Graham, Eliza: Das geheime Bild


  • Autor: Graham, Eliza
    Titel: Das geheime Bild
    Originaltitel: The History Room
    Verlag: Blanvalet
    Erschienen: 17. Juni 2013
    ISBN 10: 3442378486
    ISBN 13: 978-3442378487
    Seiten: 383 Seiten
    Einband: Taschenbuch
    Preis: 9,99 Euro


    Inhaltsangabe:


    Zitat

    Letchford, ein englischer Landsitz. Die kleine Meredith und ihre Schwester beschädigen beim Spielen ein Wandgemälde, das ihr Vater einst von ihrer Mutter gemalt hat. Dahinter kommt ein anderes Bild zum Vorschein. Es erzählt eine Geschichte, die verborgen bleiben soll. Zwanzig Jahre später kehrt Meredith nach Letchford zurück. Nach dem Tod ihrer Mutter und einer Ehekrise liegen schwierige Zeiten hinter ihr, doch auch die Ruhe auf Letchford ist trügerisch: Schon bald wird ein erschreckender Fund lange zurückliegende Ereignisse wieder ans Licht bringen...


    Quelle: Amazon.de


    Meine Meinung:


    Meredith ist zurückgekehrt an den Ort ihrer Kindheit, nach Letchford, um dort zu unterrichten, auch wenn sie das eigentlich nie wirklich vor hatte, denn die Schule gehört ihren Eltern. Aber nach dem ihr Mann Hugh sie erstmal nicht mehr sehen möchte und ihre Mutter plötzlich verstorben ist, fühlt sie sich dort trotz allem noch am wohlsten, außerdem möchte sie ihrem Vater ein wenig beistehen. Aber das Schuljahr erweist sich als eine harte Prüfung für Meredith, denn seitdem ein etwas seltsamer Fund in einem Schrank aufgetaucht ist scheint jemand ihr das alles in die Schuhe schieben zu wollen und auch ihren Vater scheint das alles mehr mitzunehmen, als er vorgibt. Bei all ihren Nachforschungen kommt Meredith dann auch langsam einigen Geheimnisse auf die Spur, die auch ihre eigene Familie betreffen.

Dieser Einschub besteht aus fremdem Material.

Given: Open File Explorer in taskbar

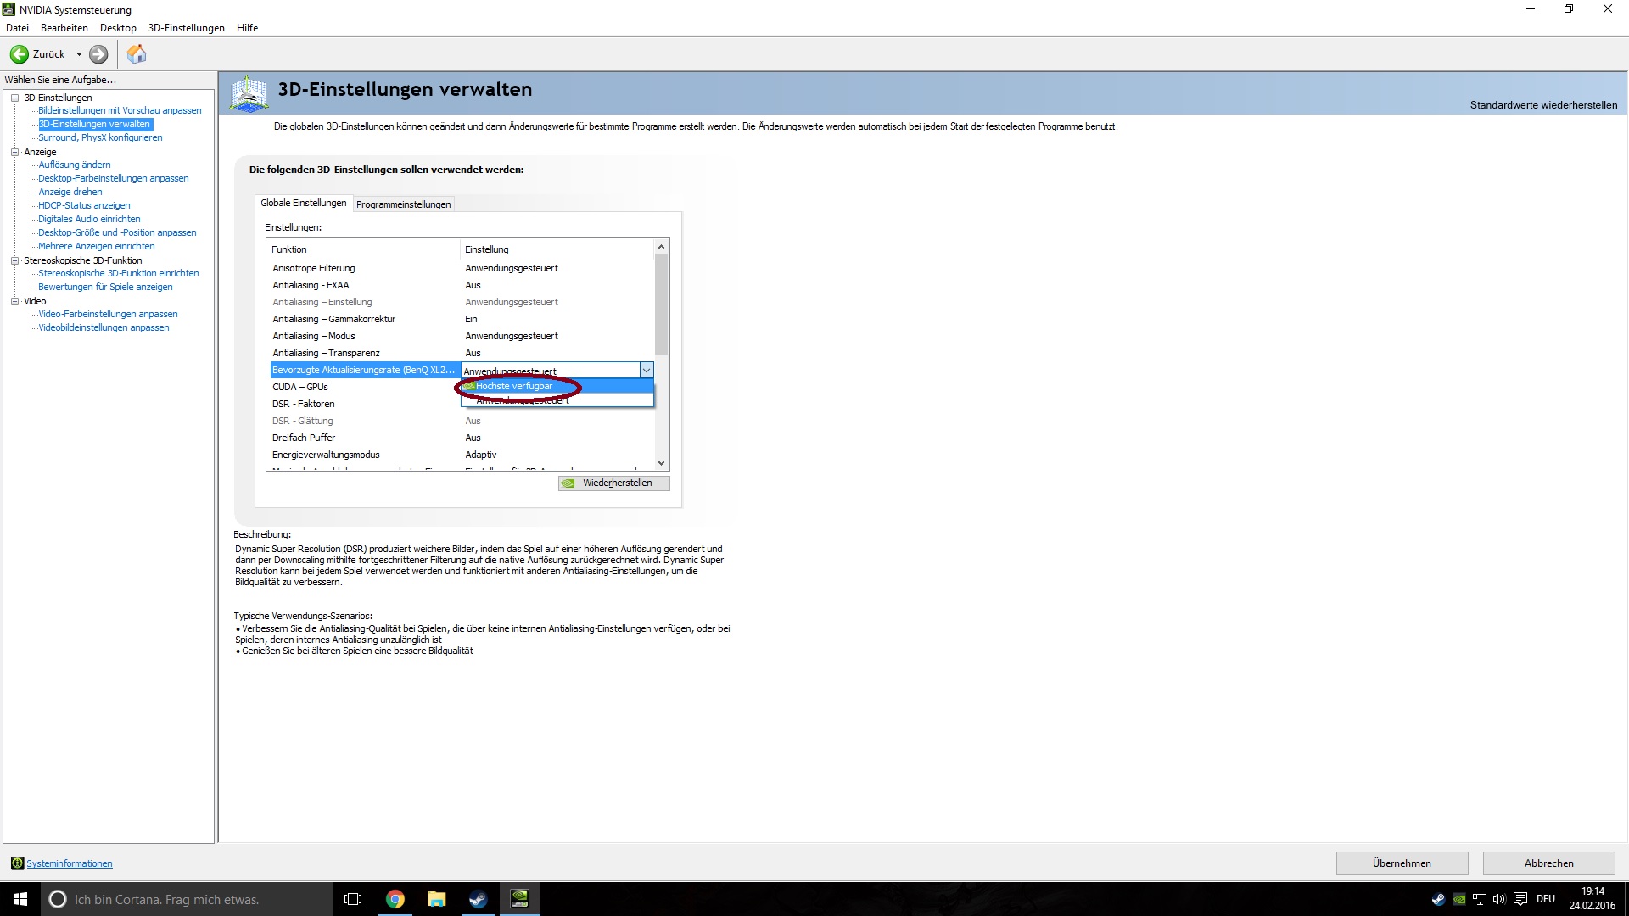Looking at the screenshot, I should (436, 899).
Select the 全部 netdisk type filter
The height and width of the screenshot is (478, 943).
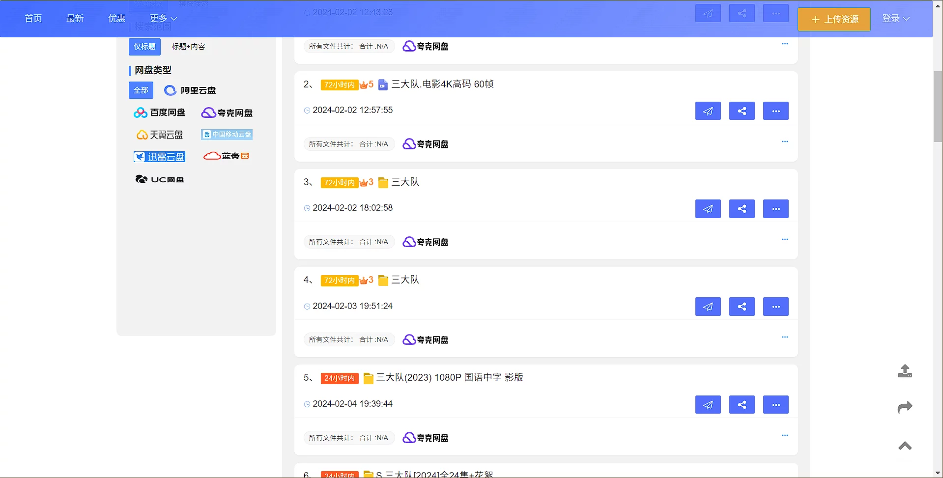tap(141, 90)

    Meredith war mir eigentlich recht sympathisch, aber ich finde in einigen Situationen hätte sie ruhiger etwas forscher sein können, sie gibt meist viel zu schnell nach und fragt dann auch nicht weiter nach, obwohl es wichtig sein könnte, dadurch übersieht sie dann auch einiges. Emily dagegen war mir am unsympathischsten, sie hat eine Art an sich, die teilweise recht unangenehm ist, besonders in Gesprächen oder wenn sie mal wieder jemanden genauer beobachtet. Mit den anderen Charakteren bin ich leider nicht wirklich warm geworden, obwohl einige von ihnen ziemlich viel durchgemacht haben, aber wenn ihre Geschichten erzählt werden kommt da irgendwie nichts rüber, was echt schade ist, denn gerade bei Olivia wird ein sehr wichtiges Thema erwähnt, dem aber dann viel zu wenig Beachtung geschenkt wird.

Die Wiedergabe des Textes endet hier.